■ **TASKS**
A: In the PATH Act extract, to what length did the Act permanently shorten the S corporation recognition period for the built-in gains tax?
B: In the PATH Act extract, condense the paragraph beginning "From 1986, when the built-in gains tax was first enacted" into a short bulleted list that keeps its main facts.
C: Carry the PATH Act extract forward from its final sentence, which concerns FIRPTA withholding taxes.

■ **PAGE EXTRACT**
The amount of gain eligible for exclusion is generally limited to the greater of (i) $10 million (reduced by the amount of gain eligible for exclusion in prior taxable years) or (ii) ten times the taxpayer’s tax basis in the QSB stock, but is subject to limits computed on a per-issuer basis.  The remainder of the gain above the applicable threshold amounts is usually capital gain, taxable at a maximum rate of 28 percent.  In addition, the PATH Act provides that, for dispositions of QSB stock that are eligible for the 100% capital gain exclusion, no portion of the excluded gain is treated as a preference item for purposes of the alternative minimum tax (“AMT”). 
 
Reduction in S Corporation Recognition Period for Built-in Gains Tax
The PATH Act permanently reduced the period for which S corporations could be subject to the built-in gain tax under Code section 1374.  Unlike C corporations, S corporations generally pay no corporate-level tax; instead, items of income and loss of an S corporation pass through to its shareholders.  However, if an S corporation that was previously taxed as a C corporation has built-in gains attributable to the period during which it was a C corporation, it is subject to a corporate-level tax (generally at a rate of 35%) when it recognizes the built-in gains within a certain period of time following its conversion to an S corporation.
 
From 1986, when the built-in gains tax was first enacted, until 2009, the built-in gains tax applied to gains recognized during the first 10 years following an entity’s conversion to an S corporation.  Since 2009, different pieces of tax legislation shortened the ten-year period.  However, each one was temporary and was generally done retroactively, which limited the opportunities for practical tax planning.
 
The PATH Act permanently changed the recognition period from ten years to five years.  By making the change to the recognition period permanent, in contrast with the temporary changes that were made starting in 2009, the PATH Act will help reduce the uncertainty involved in tax planning for S corporations.
 
FIRPTA and REITs
The PATH Act made a number of changes that affect FIRPTA and REITs.  Under FIRPTA, non-U.S. persons are generally subject to U.S. federal income tax with respect to gain from the disposition of certain United States real property interests (“USRPIs,” including stock in a domestic corporation for which the fair market value of its United States real property interests equals or exceeds 50% of the fair market value of its United States real property interests, its interests in real property located outside the United States, and any other of its assets which are used or held for use in a trade or business).  If a non-U.S. person owns stock of a REIT, FIRPTA also generally applies to the investor’s receipt of certain distributions attributable to gain from the sales of U.S. real property interests by the REIT.  To help enforce the collection of such taxes, FIRPTA imposes withholding taxes on the payer of such sale proceeds or distributions.

■ **SOURCE MATERIAL**
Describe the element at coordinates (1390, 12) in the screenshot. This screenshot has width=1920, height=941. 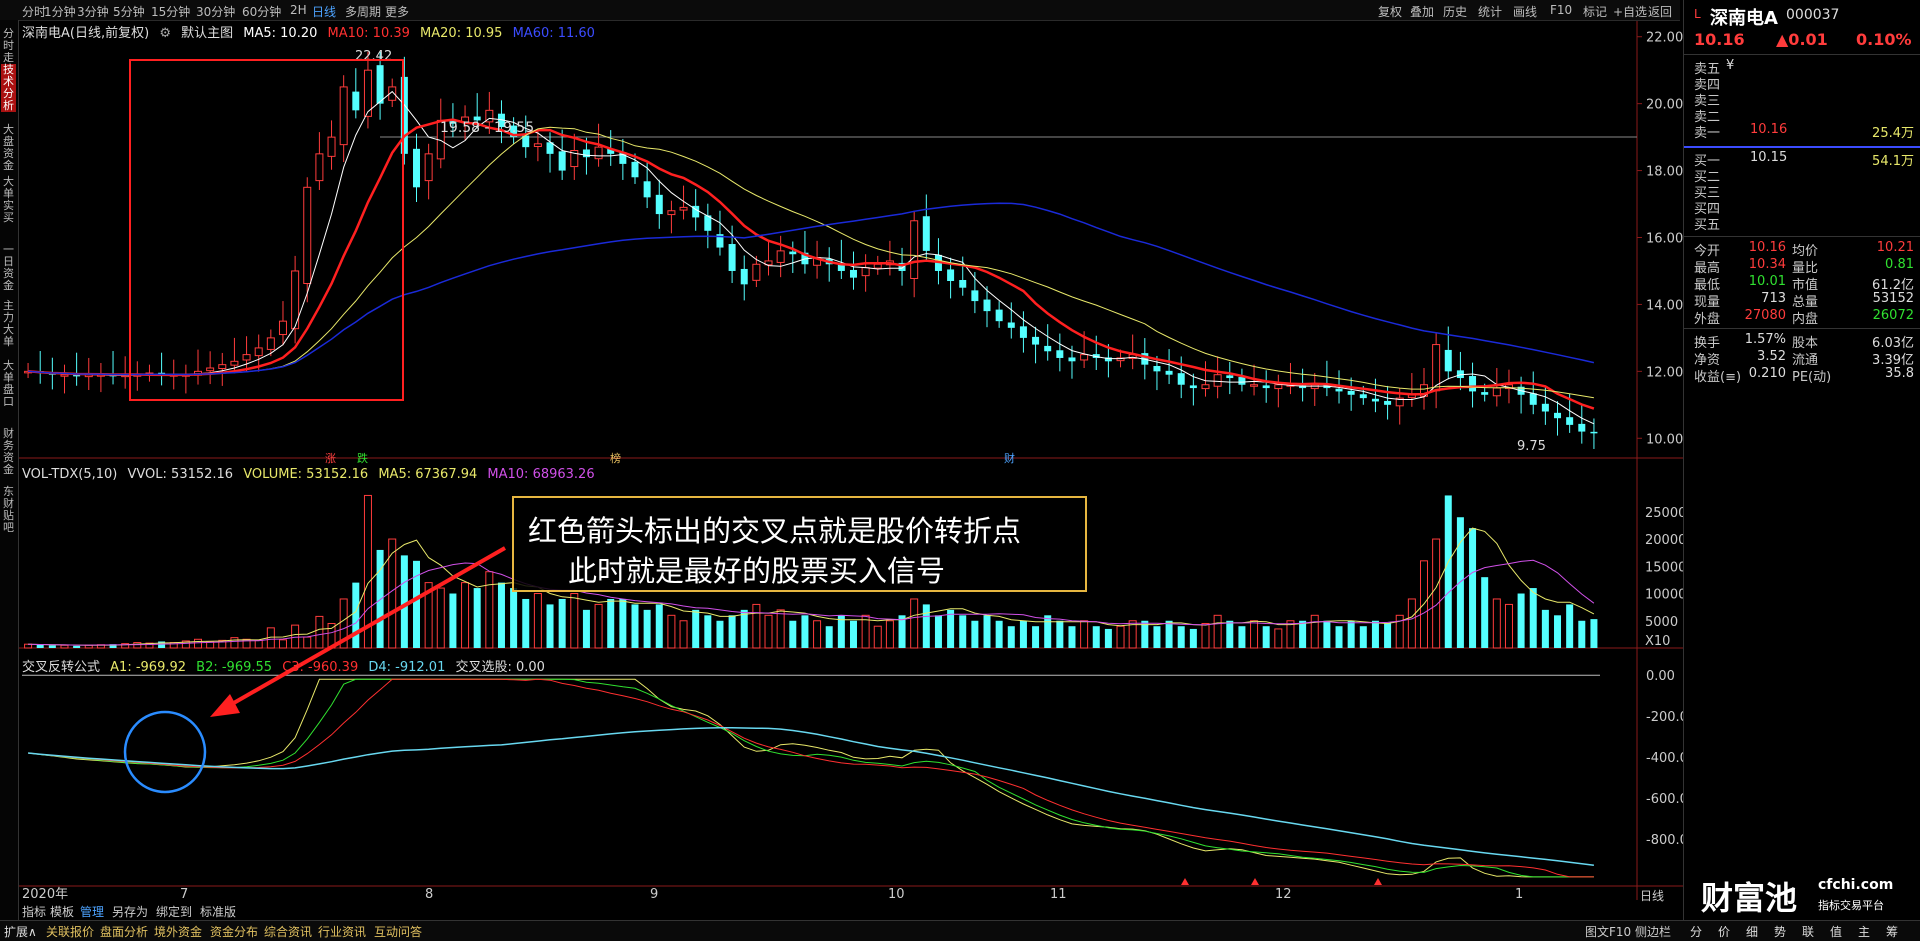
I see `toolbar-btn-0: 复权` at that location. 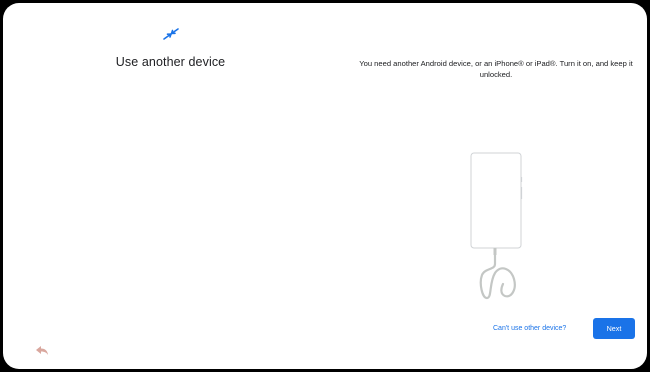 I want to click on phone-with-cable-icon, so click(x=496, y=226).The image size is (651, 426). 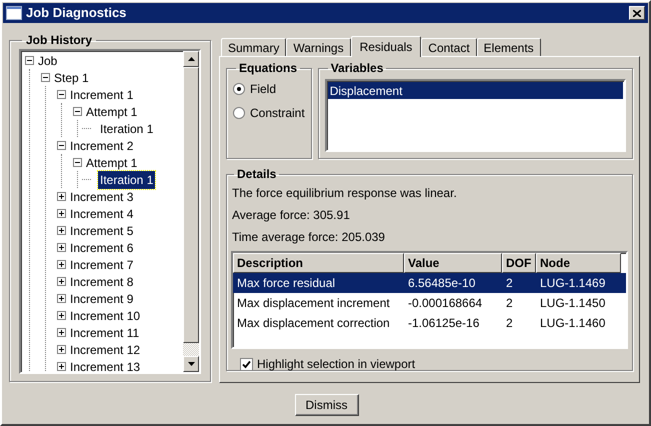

■ **PER-TASK ANSWERS**
A: Five years, down from ten years.

B:
- From 1986, when the built-in gains tax was first enacted, until 2009, the tax applied to gains recognized in the first 10 years after an entity's conversion to an S corporation.
- Since 2009, several pieces of tax legislation shortened that ten-year period.
- Each change was temporary and was generally made retroactively, which limited opportunities for practical tax planning.

C:
 
Before the PATH Act, a foreign person owning 5% or less, actually or constructively, of a publicly traded REIT, was not subject to FIRPTA on the sale of the REIT stock or upon the receipt of a REIT capital gain dividend.  The PATH Act increases the maximum ownership from 5% to 10% that a shareholder may hold in a publicly traded REIT without causing such stock to be subject to FIRPTA. 
 
Gain on the sale of the stock of a “domestically-controlled”  REIT is not subject to FIRPTA.  For this purpose, a REIT is a “domestically-controlled” REIT if less than 50% of its stock is held directly or indirectly by foreign persons at all times during an applicable testing period.  The PATH Act provides greater certainty in determining whether a publicly traded REIT is domestically controlled by providing that a REIT shareholder that owns less than 5% of stock in a REIT that is regularly traded on an established securities market in the United States will be presumed to be a U.S. person unless the REIT has actual knowledge that such person is not a U.S. person.
 
Before the PATH Act, foreign pension funds were subject to FIRPTA, but U.S. pension funds were generally exempt from U.S. federal income tax on capital gains.  The PATH Act exempts certain qualified foreign pension funds from FIRPTA withholding; thus, qualified foreign pension funds will no longer be subject to FIRPTA on gain from the sale or disposition of USRPIs held directly, or indirectly through a partnership, or on capital gains distributions attributable to sales of USRPIS by the REIT.  Importantly, this exemption from FIRPTA is not limited to foreign governmental pension plans but also applies more broadly to private pension plans, so long as they satisfy the requirements of being a “qualified foreign pension fund.” 
 
A “qualified foreign pension fund” includes a (i) non-U.S. created pension fund, (ii) that is established to provide retirement or pension benefits to current or former employees, (iii) does not have a single beneficiary with a right to more than 5% of its assets or income, (iv) is subject to government regulation and provides annual reports about its beneficiaries to the local government, and (v) with respect to which, under the laws of the country in which it is established or operates (A) contributions to such trust, corporation, organization, or arrangement which would otherwise be subject to tax under such laws are deductible or excluded from gross income of such entity or taxed at a reduced rate, or (B) taxation of any investment income of such trust, corporation, organization, or arrangement is deferred or such income is taxed at a reduced rate.
 
Foreign pension plans qualifying under the new exception will be able to invest in private U.S. REITs even if such REITs are not “domestically-controlled” REITs.  Moreover, foreign pension plans that are investing in real estate funds via blocker corporations (to block taxable real estate gain) may want to consider restructuring; it should be noted, however, that the PATH Act does not alter the rules that can impose U.S. federal income tax on rent, interest, and other income.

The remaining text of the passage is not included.